Page 565 - e-KLIPING KETENAGAKERJAAN 12 OKTOBER 2020
P. 565
Pasal-pasal yang diubah dikatakan memihak pengusaha karena mengurangi hak-hak yang
seharusnya diterima pekerja. Dalam konteks waktu istirahat misalnya, pasal yang baru
menghapus istirahat mingguan menjadi 1 hari dalam seminggu. Aturan ini merugikan pekerja
karena dengan upah yang sama, waktu kerja pekerja justru semakin bertambah.

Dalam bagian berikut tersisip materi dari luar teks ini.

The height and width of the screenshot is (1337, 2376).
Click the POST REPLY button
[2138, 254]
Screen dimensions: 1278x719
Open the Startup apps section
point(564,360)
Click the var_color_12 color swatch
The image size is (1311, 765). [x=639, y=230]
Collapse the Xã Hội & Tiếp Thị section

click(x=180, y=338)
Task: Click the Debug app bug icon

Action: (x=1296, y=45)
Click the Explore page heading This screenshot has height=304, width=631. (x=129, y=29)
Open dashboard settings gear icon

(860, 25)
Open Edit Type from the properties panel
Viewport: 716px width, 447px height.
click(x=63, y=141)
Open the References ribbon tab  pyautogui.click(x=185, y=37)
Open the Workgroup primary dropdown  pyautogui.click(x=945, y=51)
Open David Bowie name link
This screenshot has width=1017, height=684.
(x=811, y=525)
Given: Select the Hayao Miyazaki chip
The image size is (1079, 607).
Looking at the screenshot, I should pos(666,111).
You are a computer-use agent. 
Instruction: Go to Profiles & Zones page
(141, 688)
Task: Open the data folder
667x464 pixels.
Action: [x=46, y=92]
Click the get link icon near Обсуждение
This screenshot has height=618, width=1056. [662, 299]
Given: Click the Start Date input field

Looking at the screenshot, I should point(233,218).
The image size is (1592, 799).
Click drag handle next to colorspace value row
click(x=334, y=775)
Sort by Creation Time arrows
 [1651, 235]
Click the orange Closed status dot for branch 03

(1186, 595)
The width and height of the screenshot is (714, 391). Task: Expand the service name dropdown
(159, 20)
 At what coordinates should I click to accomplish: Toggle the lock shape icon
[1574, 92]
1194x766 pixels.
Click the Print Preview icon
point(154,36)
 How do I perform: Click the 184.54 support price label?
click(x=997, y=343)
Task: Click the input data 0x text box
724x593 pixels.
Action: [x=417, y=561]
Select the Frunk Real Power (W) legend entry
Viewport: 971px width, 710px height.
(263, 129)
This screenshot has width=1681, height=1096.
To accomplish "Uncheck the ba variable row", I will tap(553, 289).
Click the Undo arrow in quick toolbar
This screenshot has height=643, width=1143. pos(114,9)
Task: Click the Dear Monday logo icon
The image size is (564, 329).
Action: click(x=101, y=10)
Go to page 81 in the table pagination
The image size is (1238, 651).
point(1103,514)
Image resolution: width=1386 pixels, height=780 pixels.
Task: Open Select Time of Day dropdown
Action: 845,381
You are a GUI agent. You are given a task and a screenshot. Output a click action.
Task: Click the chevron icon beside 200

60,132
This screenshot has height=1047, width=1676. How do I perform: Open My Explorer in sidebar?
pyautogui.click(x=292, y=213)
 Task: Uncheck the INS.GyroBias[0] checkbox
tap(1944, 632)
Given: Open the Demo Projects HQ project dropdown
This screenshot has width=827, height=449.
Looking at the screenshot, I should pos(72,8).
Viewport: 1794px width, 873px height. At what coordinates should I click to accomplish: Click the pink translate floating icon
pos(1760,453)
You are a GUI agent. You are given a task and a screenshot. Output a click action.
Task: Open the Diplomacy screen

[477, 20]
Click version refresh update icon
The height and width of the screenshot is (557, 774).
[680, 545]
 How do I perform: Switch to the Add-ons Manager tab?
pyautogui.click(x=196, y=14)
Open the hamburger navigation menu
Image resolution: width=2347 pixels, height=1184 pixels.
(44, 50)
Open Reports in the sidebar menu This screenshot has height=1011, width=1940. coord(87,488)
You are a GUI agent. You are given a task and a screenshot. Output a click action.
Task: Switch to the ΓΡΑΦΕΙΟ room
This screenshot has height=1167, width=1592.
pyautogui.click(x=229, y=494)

Kemudian terdapat penghapusan sanksi atau aturan yang mencegah pengusaha bertindak
sewenang-wenang dalam UU Cipta Kerja. Misalnya terkait jaminan sosial, terdapat pasal dalam
UU Ketenagakerjaan yang menyatakan bahwa pengusaha yang tak mengikutsertakan pekerja
yang terkena PHK karena usia pensiun pada program pensiun wajib memberikan uang pesangon
sebesar 2 kali, uang penghargaan masa kerja 1 kali dan uang penggantian hak.
Jika hal tersebut tidak dipenuhi, maka pengusaha dapat terkena sanksi pidana. UU Cipta Kerja
menghapus sanksi pidana tersebut. Tentu hal ini dapat menyebabkan tindakan pengusaha
menjadi sewenang-wenang di masa depan, dan sekaligus ini berdampak pada hilangnya hak
pekerja atas uang penggantian hak.
Pasal-pasal perubahan tersebut menghasilkan ketidakseimbangan dalam perlindungan hukum
terhadap pekerja. Dewasa ini, persoalan seperti kemiskinan tidak terjadi begitu saja, melainkan
ada faktor lain yang menyebabkan bahwa masyarakat sulit keluar dari jurang kemiskinan.
Kondisi ini adalah apa yang sering dikenal dengan istilah kekerasan struktural. Konsep mengenai
kekerasan struktural diperkenalkan oleh seorang sosiolog dan ahli matematika asal Norwegia,
Johan Galtung, yang melihat bahwa kekerasan struktural merujuk pada frasa " the absence of
social justice ". Dengan kata lain, kekerasan stuktural terjadi ketika ketidakadilan sosial terjadi
dimana-mana.
Ia menguraikan bahwa persoalan-persoalan seperti kemiskinan, ketidaksetaraan hak, dan
lemahnya perlindungan serta penegakan hukum merupakan kondisi-kondisi yang diciptakan oleh
mereka yang berada dalam struktur, terutama dalam struktur pemerintahan. UU Cipta kerja
dalam konteks ini merupakan wujud dari ketidakadilan sosial yang diciptakan oleh DPR, yang
merupakan Lembaga legislatif dalam pemerintahan.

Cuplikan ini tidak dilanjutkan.